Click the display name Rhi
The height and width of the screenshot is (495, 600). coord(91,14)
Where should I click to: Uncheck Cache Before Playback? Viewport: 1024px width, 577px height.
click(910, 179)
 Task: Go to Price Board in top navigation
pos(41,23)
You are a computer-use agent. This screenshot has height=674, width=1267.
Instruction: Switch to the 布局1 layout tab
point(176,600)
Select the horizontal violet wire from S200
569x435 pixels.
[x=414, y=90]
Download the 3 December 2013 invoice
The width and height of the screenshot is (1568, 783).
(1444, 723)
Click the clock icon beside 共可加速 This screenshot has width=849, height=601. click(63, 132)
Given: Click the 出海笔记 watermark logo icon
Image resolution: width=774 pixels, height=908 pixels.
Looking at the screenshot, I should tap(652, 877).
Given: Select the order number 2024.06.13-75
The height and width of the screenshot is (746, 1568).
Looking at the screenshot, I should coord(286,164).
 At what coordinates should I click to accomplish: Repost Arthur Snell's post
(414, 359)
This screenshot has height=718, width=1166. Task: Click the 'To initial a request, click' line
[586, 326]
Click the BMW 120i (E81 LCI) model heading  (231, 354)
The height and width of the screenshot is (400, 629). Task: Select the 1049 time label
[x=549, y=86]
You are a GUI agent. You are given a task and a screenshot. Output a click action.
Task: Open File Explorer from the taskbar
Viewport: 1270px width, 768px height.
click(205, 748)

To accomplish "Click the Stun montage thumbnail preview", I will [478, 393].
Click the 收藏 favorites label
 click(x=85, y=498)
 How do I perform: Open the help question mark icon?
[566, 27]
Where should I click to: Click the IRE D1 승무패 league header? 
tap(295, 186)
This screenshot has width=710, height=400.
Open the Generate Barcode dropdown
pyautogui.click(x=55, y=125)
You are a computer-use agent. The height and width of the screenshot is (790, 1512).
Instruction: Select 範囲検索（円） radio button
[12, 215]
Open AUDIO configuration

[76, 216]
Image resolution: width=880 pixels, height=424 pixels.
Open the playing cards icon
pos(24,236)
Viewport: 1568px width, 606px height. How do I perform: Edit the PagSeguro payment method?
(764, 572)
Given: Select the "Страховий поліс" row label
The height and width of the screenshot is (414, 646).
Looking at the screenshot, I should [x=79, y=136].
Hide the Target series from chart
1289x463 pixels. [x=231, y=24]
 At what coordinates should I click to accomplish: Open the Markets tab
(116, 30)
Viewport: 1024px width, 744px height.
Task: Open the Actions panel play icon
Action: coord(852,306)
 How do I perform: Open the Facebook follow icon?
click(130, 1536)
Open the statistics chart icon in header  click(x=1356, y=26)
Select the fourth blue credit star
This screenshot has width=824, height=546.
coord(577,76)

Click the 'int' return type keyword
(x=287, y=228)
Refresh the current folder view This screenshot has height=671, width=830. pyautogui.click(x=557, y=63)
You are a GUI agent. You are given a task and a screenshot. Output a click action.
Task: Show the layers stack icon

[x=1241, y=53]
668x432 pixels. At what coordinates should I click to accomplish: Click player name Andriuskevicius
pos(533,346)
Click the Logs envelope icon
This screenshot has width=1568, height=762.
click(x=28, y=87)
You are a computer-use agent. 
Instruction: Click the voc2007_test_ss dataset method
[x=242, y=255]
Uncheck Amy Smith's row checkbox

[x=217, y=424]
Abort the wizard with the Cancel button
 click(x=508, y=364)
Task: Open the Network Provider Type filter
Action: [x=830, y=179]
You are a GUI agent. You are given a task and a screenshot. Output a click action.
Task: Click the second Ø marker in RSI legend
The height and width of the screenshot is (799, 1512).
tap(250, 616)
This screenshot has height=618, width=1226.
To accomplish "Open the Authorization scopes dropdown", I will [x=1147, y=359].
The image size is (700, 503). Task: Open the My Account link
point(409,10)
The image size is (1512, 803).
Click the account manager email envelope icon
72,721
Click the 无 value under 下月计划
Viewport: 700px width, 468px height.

───

**What is required**. In your response, give all the records again with nothing altered.

**Task output**.
Click the display name Rhi
The height and width of the screenshot is (495, 600). coord(91,14)
Where should I click to: Uncheck Cache Before Playback? Viewport: 1024px width, 577px height.
click(910, 179)
 Task: Go to Price Board in top navigation
pos(41,23)
You are a computer-use agent. This screenshot has height=674, width=1267.
Instruction: Switch to the 布局1 layout tab
point(176,600)
Select the horizontal violet wire from S200
569x435 pixels.
[x=414, y=90]
Download the 3 December 2013 invoice
The width and height of the screenshot is (1568, 783).
(1444, 723)
Click the clock icon beside 共可加速 This screenshot has width=849, height=601. click(63, 132)
Given: Click the 出海笔记 watermark logo icon
Image resolution: width=774 pixels, height=908 pixels.
Looking at the screenshot, I should tap(652, 877).
Given: Select the order number 2024.06.13-75
The height and width of the screenshot is (746, 1568).
Looking at the screenshot, I should coord(286,164).
 At what coordinates should I click to accomplish: Repost Arthur Snell's post
(414, 359)
This screenshot has height=718, width=1166. Task: Click the 'To initial a request, click' line
[586, 326]
Click the BMW 120i (E81 LCI) model heading  (231, 354)
The height and width of the screenshot is (400, 629). Task: Select the 1049 time label
[x=549, y=86]
You are a GUI agent. You are given a task and a screenshot. Output a click action.
Task: Open File Explorer from the taskbar
Viewport: 1270px width, 768px height.
click(205, 748)

To accomplish "Click the Stun montage thumbnail preview", I will [478, 393].
Click the 收藏 favorites label
 click(x=85, y=498)
 How do I perform: Open the help question mark icon?
[566, 27]
Where should I click to: Click the IRE D1 승무패 league header? 
tap(295, 186)
This screenshot has width=710, height=400.
Open the Generate Barcode dropdown
pyautogui.click(x=55, y=125)
You are a computer-use agent. The height and width of the screenshot is (790, 1512).
Instruction: Select 範囲検索（円） radio button
[12, 215]
Open AUDIO configuration

[76, 216]
Image resolution: width=880 pixels, height=424 pixels.
Open the playing cards icon
pos(24,236)
Viewport: 1568px width, 606px height. How do I perform: Edit the PagSeguro payment method?
(764, 572)
Given: Select the "Страховий поліс" row label
The height and width of the screenshot is (414, 646).
Looking at the screenshot, I should [x=79, y=136].
Hide the Target series from chart
1289x463 pixels. [x=231, y=24]
 At what coordinates should I click to accomplish: Open the Markets tab
(116, 30)
Viewport: 1024px width, 744px height.
Task: Open the Actions panel play icon
Action: coord(852,306)
 How do I perform: Open the Facebook follow icon?
click(130, 1536)
Open the statistics chart icon in header  click(x=1356, y=26)
Select the fourth blue credit star
This screenshot has width=824, height=546.
coord(577,76)

Click the 'int' return type keyword
(x=287, y=228)
Refresh the current folder view This screenshot has height=671, width=830. pyautogui.click(x=557, y=63)
You are a GUI agent. You are given a task and a screenshot. Output a click action.
Task: Show the layers stack icon

[x=1241, y=53]
668x432 pixels. At what coordinates should I click to accomplish: Click player name Andriuskevicius
pos(533,346)
Click the Logs envelope icon
This screenshot has width=1568, height=762.
click(x=28, y=87)
You are a computer-use agent. 
Instruction: Click the voc2007_test_ss dataset method
[x=242, y=255]
Uncheck Amy Smith's row checkbox

[x=217, y=424]
Abort the wizard with the Cancel button
 click(x=508, y=364)
Task: Open the Network Provider Type filter
Action: [x=830, y=179]
You are a GUI agent. You are given a task and a screenshot. Output a click action.
Task: Click the second Ø marker in RSI legend
The height and width of the screenshot is (799, 1512).
tap(250, 616)
This screenshot has height=618, width=1226.
To accomplish "Open the Authorization scopes dropdown", I will [x=1147, y=359].
The image size is (700, 503). Task: Open the My Account link
point(409,10)
The image size is (1512, 803).
Click the account manager email envelope icon
72,721
Click the 无 value under 下月计划
Viewport: 700px width, 468px height.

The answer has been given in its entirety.